Kadının biri, bir gün Halife Ömer r.a.’a gelerek dedi ki:
– Ey müminlerin emiri sana insanların en iyisini şikayete geldim. Öyle birisi ki, amelde onu geçen veya onun kadar amel eden kimse pek azdır. Geceleri sabaha kadar namaz kılar, gündüzleri de hep oruçla geçirir…
Bu sözlerden sonra utancından asıl demek istediğini diyemedi ve:
– Ey müminlerin emiri , beni bağışla, diyerek çekildi.
Hz. Ömer:- İyi iyi , Allah senden razı olsun.
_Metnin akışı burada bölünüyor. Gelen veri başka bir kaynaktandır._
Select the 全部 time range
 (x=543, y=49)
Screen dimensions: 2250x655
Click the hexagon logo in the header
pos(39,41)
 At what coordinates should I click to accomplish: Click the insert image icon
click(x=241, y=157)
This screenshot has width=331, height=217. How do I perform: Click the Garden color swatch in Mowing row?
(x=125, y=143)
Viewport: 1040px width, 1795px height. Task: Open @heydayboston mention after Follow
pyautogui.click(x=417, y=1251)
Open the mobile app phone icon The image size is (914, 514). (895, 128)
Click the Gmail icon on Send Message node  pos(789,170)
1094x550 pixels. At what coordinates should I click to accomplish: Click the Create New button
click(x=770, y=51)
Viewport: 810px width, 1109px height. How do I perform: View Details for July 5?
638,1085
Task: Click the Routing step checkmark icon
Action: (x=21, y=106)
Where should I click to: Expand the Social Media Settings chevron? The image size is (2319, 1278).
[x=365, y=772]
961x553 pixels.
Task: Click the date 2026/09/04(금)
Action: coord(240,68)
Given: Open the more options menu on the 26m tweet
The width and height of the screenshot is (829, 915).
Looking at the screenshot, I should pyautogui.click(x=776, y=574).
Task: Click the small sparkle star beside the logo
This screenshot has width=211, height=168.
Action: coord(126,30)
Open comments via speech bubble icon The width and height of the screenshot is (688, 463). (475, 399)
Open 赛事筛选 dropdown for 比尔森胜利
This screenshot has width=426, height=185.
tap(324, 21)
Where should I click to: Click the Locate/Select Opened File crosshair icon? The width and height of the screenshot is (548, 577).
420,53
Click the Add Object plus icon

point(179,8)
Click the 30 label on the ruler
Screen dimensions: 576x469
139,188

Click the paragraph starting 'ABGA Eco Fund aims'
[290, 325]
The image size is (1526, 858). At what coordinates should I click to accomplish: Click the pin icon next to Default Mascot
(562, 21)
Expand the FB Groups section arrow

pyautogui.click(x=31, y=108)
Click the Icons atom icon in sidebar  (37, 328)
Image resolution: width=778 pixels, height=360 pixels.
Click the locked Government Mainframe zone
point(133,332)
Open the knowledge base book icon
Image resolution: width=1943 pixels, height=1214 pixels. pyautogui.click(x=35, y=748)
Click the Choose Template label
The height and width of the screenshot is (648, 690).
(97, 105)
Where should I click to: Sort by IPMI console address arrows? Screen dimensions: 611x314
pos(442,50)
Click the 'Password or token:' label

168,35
Sen adamını çok güzel halleriyle övdün; artık onun hakkında fazla bir şey söylemen de gerekmez, dedi.
Kadın çıkıp gittikten sonra, orada hazır bulunan sahabi Kaab b. Sûr r.a. dedi ki:
– Ey müminlerin emiri, kadın utanıp asıl şikayetini sana söyleyemedi.
– Kadının ne şikayeti varmış ki?
– Kadın kocasından, kocalık vazifelerini yerine getirmiyor diye şikayette bulunuyor, fakat bunu açıkça söyleyemiyor.
Hz. Ömer kadını geri çağırdı. Kocasına da haber gönderip yanına getirtti. Sonra Kaab b. Sûr’a :
– Bunlar arasında sen hakemlik et, diye teklif etti. Kaab :
– Sen buradayken ben nasıl hakemlik yapabilirim, dedi. Hz. Ömer r.a
– Benim anlayamadığım inceliği sen anladın. Bunun için onları dinleyip aralarında gereken hükmü vermek de senin hakkındır, dedi.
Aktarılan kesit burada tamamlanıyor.